I love Milo!! Never tried it for Deer, I'll give it a try.


----------



## bassmanaustin (Nov 23, 2020)

Cool @StanMI

The Milo didn't work. Not sure if you saw my previous post I posted a picture a few hours after putting Milo down and they were going at it. Let me know if the pellet gun works, I am at my wits end. I've got some bear urine on order because mine isn't scaring them off. Of course there are no bears here ;-)


----------



## BobLovesGrass (Jun 13, 2020)

What it takes to discourage animals is highly variable. If they like your grass but have lots of other options the smell of Milo might deter them, but if in a particular season your lawn is the best food option by a wide margin for some reason then they will be harder to deter.

I am sure milo, or urine or whatever work in some cases but not others.


----------



## bassmanaustin (Nov 23, 2020)

Good point @BobLovesGrass

Wish we were playing Green Bay in the Superbowl!


----------



## JERSEY (Sep 9, 2018)

they tear up my yard far worse than that.

since I have Kyb,,,,i bomb it with nitro in the spring..bammmmmmm fills right in.


----------



## bassmanaustin (Nov 23, 2020)

Cool what rating of Nitro @JERSEY? This is my first year with TTTF.


----------



## thebmrust (Jun 29, 2020)

In a past life, I used Irish Spring soap around our garden area to deter deer. It seemed to work very well for us.


----------



## bassmanaustin (Nov 23, 2020)

Update: One thing I have found lately is Fish Oil Fertilizer has been good at keeping deer off my lawn. Even after shooting them numerous times with a Red Ryder BB Gun they still were coming back. The downside is this only lasts a few days and I have to spray it again. Hope I don't mess my TTTF up by fertilizing it too much but the stench definitely works.


----------



## AmateurHour (Jun 8, 2019)

bassmanaustin said:


> Thanks @Jersey_diy
> Thought about that or a sling shot. Think I will do it. Problem is with as many deer I have it will leave me with a yard full of copper BBs. ;-)

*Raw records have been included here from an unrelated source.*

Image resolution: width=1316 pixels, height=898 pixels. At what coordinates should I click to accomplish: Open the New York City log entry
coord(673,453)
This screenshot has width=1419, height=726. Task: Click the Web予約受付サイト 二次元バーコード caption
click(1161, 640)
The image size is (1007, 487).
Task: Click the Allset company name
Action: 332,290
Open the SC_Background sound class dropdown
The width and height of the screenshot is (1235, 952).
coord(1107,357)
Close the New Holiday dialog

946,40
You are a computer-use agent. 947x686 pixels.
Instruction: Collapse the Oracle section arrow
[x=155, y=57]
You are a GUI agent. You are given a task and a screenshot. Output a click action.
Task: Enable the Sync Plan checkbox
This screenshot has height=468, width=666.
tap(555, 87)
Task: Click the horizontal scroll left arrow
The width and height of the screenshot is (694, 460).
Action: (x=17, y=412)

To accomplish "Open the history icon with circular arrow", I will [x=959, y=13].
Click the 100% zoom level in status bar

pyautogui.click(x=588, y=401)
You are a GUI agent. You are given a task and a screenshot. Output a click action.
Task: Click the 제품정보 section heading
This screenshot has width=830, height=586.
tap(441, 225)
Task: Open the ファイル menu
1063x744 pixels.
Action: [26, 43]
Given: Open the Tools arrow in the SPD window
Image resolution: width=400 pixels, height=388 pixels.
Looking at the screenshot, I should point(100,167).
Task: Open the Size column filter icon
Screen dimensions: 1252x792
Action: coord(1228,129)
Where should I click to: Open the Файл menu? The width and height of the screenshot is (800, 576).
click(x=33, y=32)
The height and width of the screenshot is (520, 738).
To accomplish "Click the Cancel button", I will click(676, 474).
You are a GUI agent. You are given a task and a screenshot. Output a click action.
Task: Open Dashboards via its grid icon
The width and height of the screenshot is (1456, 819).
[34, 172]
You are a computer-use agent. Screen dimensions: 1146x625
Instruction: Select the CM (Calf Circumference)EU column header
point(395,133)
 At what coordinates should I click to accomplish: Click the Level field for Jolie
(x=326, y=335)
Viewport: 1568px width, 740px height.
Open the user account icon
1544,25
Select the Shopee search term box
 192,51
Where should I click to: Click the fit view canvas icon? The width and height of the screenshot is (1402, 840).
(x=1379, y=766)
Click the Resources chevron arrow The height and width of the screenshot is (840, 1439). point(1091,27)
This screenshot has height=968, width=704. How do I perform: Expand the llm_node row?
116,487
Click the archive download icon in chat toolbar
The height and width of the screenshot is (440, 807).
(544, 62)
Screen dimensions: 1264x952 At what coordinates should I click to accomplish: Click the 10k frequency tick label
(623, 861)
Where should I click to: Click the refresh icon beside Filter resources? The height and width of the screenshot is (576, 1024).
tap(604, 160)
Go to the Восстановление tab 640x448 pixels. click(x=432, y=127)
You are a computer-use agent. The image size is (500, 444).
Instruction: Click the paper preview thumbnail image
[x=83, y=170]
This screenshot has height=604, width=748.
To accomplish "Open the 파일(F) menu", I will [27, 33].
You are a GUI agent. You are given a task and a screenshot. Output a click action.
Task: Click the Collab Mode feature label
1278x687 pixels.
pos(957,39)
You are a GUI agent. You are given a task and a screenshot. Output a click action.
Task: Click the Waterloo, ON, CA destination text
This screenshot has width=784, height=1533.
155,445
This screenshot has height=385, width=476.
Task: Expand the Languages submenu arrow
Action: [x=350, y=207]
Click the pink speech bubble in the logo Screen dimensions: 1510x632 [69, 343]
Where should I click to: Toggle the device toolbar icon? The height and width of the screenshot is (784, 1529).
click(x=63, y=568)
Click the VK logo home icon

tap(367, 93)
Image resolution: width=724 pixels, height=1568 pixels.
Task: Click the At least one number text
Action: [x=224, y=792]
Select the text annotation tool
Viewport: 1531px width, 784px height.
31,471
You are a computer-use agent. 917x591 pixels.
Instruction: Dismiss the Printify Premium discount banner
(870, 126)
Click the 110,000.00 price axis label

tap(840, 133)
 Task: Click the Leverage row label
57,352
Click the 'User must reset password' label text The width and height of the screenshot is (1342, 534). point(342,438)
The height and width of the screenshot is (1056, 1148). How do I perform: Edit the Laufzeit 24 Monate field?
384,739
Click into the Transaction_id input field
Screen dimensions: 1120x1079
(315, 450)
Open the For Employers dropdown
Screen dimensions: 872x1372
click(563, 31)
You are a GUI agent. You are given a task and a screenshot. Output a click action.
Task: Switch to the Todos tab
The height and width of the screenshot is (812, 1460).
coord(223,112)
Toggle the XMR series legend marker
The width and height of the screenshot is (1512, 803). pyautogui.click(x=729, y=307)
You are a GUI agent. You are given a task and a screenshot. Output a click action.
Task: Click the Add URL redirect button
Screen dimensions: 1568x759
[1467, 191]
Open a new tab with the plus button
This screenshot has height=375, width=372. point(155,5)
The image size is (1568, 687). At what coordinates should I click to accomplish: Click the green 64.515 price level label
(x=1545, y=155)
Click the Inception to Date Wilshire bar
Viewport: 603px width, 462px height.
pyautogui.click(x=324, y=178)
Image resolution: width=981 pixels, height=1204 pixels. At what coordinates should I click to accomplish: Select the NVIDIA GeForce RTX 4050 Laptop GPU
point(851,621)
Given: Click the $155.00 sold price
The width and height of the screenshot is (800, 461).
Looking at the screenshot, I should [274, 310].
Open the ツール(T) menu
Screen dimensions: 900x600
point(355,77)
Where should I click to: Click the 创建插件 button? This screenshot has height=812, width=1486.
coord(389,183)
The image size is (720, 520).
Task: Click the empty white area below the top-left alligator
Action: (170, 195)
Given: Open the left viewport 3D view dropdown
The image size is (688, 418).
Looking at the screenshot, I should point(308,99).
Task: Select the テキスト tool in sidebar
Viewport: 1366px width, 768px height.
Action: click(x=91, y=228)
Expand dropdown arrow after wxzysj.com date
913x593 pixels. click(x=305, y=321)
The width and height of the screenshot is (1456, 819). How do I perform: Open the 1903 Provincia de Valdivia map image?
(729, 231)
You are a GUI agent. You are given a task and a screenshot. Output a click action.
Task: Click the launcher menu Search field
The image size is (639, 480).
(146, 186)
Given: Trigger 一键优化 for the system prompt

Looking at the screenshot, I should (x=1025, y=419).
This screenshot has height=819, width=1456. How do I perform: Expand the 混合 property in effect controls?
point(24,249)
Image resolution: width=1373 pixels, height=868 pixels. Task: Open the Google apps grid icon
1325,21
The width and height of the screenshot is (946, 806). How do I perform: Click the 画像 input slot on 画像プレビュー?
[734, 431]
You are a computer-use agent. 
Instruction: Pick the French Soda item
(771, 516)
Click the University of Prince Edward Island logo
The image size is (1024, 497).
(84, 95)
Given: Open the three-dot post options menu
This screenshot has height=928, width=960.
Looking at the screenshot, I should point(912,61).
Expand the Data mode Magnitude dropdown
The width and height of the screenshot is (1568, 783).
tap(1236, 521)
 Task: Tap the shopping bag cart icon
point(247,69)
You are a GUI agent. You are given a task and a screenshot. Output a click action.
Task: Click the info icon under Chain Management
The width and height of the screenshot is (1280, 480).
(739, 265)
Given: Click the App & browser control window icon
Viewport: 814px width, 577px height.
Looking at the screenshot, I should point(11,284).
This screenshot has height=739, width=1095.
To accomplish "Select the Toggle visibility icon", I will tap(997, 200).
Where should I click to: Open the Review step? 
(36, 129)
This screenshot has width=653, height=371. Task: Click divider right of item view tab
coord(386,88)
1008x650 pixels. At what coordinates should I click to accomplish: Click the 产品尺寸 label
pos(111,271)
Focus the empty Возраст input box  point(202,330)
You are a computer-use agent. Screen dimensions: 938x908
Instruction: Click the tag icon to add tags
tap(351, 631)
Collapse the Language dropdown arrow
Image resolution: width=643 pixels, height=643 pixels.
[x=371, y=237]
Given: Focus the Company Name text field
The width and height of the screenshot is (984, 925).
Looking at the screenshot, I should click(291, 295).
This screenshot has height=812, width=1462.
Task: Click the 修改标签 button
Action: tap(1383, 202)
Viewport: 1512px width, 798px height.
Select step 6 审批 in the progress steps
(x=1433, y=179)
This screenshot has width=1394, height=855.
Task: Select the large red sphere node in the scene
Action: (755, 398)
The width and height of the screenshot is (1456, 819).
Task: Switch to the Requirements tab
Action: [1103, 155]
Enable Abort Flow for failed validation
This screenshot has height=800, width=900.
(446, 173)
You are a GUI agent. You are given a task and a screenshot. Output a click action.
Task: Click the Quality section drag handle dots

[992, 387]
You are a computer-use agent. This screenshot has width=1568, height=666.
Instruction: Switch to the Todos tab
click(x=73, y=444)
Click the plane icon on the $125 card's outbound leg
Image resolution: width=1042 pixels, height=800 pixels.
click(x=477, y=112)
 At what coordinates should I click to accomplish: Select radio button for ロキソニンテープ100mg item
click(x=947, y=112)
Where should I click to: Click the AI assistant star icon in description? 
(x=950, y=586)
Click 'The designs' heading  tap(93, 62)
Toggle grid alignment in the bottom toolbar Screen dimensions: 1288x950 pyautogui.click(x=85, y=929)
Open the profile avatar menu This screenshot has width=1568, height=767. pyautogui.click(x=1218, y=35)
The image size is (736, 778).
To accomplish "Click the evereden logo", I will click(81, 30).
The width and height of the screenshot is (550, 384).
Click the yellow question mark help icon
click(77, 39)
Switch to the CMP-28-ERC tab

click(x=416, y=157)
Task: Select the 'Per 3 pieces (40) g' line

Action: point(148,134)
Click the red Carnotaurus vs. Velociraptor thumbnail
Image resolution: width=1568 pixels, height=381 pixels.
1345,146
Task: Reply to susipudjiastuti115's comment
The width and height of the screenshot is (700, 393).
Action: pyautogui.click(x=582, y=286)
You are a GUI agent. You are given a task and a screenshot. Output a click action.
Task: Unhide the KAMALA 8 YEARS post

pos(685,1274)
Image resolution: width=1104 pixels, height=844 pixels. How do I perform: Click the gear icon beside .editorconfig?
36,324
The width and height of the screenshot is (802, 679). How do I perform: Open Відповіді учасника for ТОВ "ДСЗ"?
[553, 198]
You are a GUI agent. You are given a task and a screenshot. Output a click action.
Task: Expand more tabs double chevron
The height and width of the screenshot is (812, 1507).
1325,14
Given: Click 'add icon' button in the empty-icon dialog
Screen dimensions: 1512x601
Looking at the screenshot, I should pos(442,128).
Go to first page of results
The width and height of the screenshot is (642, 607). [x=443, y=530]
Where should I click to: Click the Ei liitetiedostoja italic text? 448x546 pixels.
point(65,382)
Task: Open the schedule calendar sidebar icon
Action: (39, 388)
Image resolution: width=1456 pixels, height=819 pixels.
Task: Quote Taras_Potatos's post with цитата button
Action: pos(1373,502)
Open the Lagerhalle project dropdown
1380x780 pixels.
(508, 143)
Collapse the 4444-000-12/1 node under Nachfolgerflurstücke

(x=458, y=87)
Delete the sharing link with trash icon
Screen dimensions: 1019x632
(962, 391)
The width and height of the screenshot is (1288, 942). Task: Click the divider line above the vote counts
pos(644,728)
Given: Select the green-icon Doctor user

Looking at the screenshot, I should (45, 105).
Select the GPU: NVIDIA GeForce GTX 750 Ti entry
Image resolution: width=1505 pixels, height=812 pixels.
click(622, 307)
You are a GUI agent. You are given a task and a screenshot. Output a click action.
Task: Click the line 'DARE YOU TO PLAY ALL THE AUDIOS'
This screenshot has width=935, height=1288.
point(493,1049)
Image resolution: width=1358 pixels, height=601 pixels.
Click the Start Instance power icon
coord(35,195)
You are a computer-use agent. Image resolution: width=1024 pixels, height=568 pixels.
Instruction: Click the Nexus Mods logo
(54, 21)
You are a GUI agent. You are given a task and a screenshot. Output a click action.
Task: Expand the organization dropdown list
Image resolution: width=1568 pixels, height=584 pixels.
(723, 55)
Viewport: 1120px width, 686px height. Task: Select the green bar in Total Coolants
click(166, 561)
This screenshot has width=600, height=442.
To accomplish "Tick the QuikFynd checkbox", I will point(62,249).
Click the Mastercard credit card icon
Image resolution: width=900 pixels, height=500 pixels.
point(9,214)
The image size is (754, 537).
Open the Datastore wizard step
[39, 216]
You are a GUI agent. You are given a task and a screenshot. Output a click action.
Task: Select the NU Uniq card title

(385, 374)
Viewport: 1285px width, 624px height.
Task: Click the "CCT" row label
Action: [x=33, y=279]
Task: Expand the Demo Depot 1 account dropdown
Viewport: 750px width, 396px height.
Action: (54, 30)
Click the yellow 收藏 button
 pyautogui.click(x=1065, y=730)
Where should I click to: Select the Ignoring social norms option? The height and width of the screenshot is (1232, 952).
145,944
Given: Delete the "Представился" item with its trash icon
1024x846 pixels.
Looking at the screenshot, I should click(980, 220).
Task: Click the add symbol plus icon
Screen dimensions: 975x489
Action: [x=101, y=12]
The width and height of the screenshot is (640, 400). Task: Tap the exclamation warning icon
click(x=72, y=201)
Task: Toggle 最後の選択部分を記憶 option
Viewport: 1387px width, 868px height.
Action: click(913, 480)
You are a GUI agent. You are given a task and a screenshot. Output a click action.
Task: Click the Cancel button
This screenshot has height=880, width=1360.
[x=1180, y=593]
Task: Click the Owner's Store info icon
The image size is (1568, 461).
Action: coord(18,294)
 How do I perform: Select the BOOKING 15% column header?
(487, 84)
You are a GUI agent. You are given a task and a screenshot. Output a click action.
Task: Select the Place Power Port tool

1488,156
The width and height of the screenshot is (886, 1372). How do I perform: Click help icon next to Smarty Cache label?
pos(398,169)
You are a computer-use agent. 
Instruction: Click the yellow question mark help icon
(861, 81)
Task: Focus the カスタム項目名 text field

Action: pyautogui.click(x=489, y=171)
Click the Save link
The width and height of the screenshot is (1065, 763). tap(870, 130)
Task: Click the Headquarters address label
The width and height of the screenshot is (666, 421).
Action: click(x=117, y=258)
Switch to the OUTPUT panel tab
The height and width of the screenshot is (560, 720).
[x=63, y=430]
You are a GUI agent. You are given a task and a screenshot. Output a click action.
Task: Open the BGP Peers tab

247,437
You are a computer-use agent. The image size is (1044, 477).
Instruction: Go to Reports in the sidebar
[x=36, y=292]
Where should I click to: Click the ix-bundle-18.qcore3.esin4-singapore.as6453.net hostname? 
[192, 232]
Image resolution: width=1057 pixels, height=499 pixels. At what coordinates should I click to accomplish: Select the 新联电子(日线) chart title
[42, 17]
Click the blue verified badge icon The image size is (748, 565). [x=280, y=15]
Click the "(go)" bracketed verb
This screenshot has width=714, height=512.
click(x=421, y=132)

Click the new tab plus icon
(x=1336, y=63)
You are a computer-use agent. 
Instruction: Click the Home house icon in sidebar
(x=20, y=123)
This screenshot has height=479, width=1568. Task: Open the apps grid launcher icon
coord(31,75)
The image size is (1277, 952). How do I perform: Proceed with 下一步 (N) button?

I have rabbits here. Use an airsoft gun. You can buy biodegradeable ammo for pretty cheap. It's non lethal (won't penetrate skin) but will afford a decent sting.


----------



## thebmrust (Jun 29, 2020)

We used bars of Irish Spring soap. Drill a hole in it hang it around the property. Worked for us to keep deer out of our garden in the mountains. BUT none of our deer were fed by neighbors. YMMV


----------



## ABC123 (Jul 14, 2017)

i was a fox in my previous life and I ward off most animals that will be detrimental to your lawn or garden


----------